Dataset excerpts
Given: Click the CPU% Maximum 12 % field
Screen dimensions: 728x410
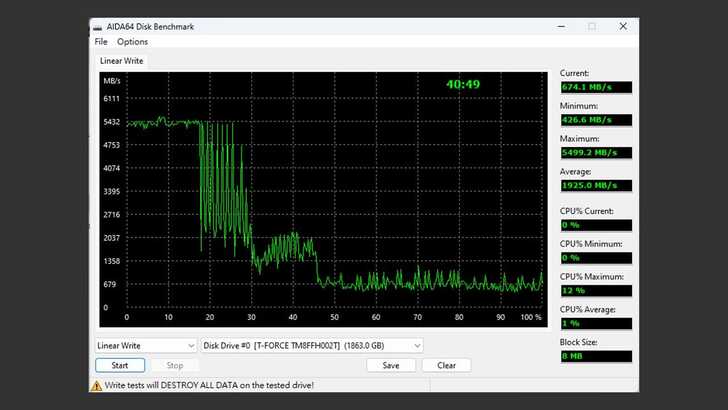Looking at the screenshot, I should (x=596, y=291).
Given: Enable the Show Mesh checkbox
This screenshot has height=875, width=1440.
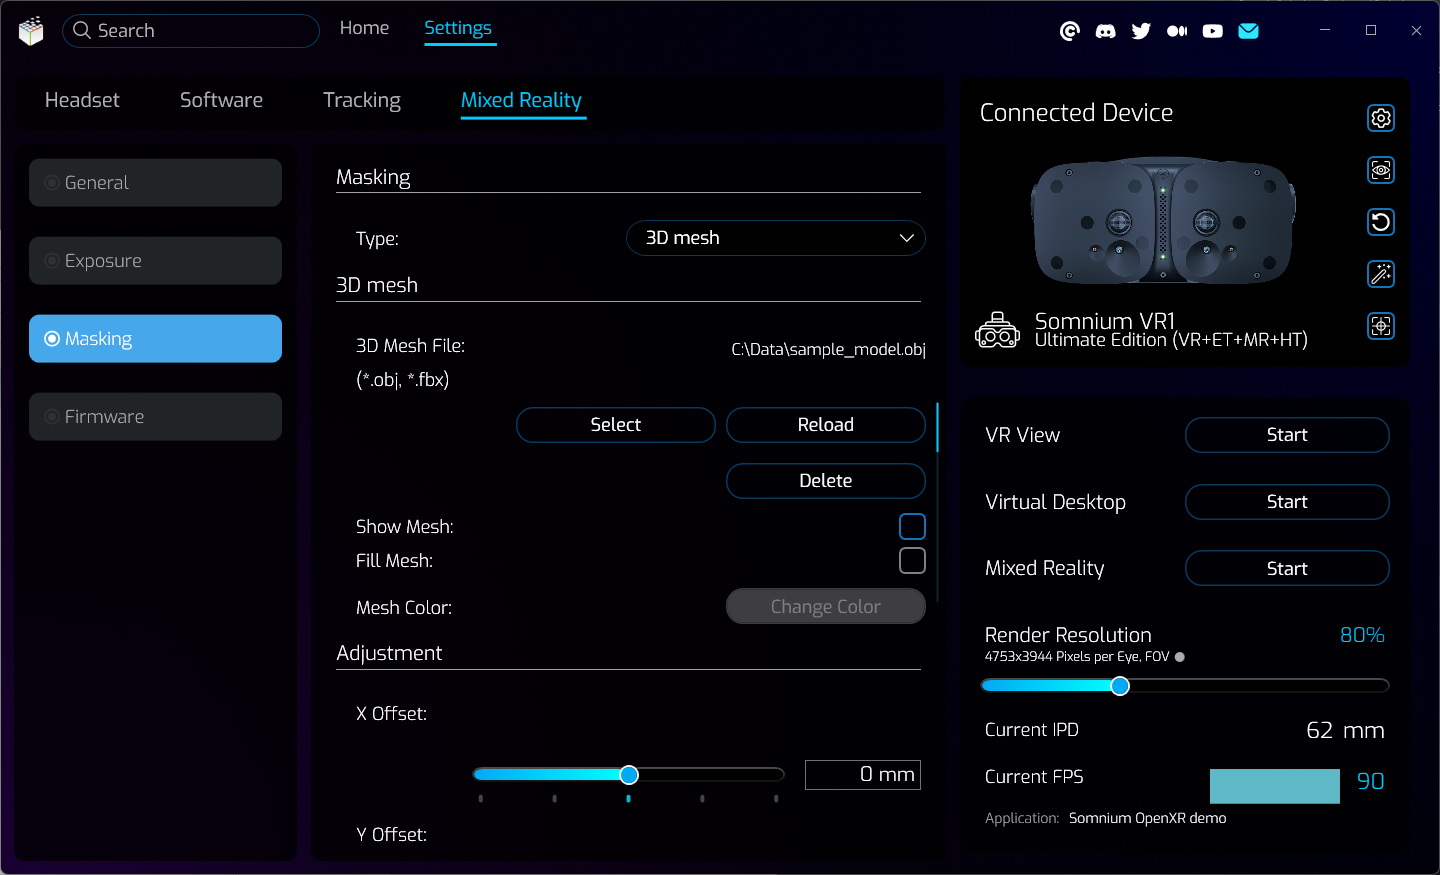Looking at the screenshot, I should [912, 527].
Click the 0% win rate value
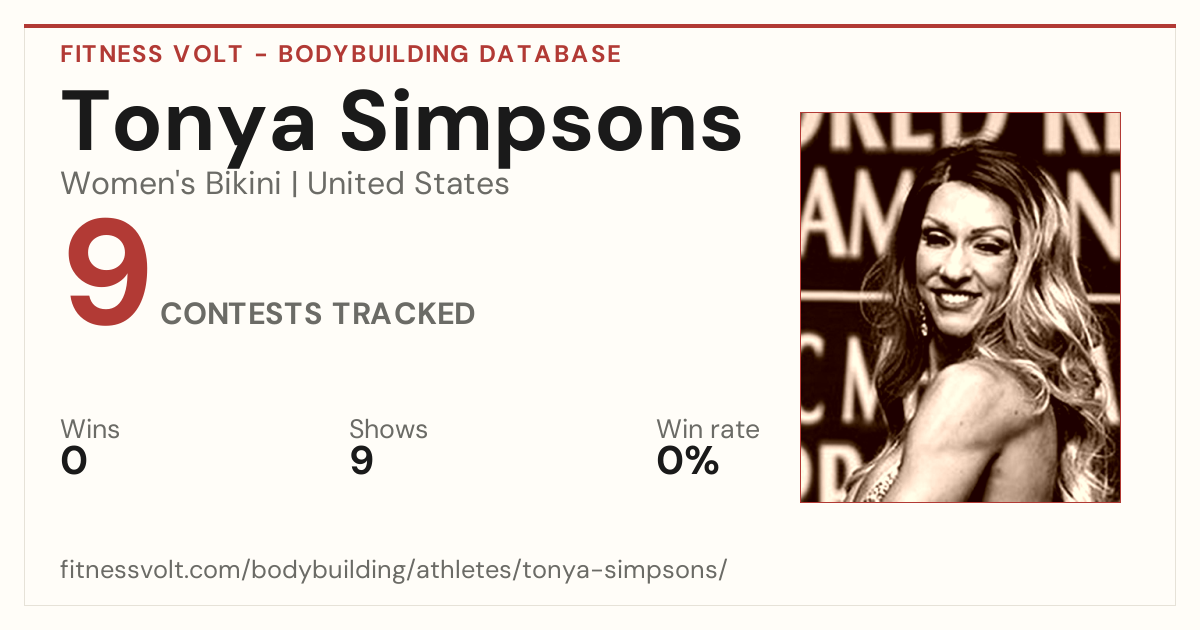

> _TASK ITEM_: Without the pictures, print all of the records exactly.

> _RESULT OF THE TASK_:
Given: Click the CPU% Maximum 12 % field
Screen dimensions: 728x410
Looking at the screenshot, I should (x=596, y=291).
Given: Enable the Show Mesh checkbox
This screenshot has height=875, width=1440.
Looking at the screenshot, I should [912, 527].
Click the 0% win rate value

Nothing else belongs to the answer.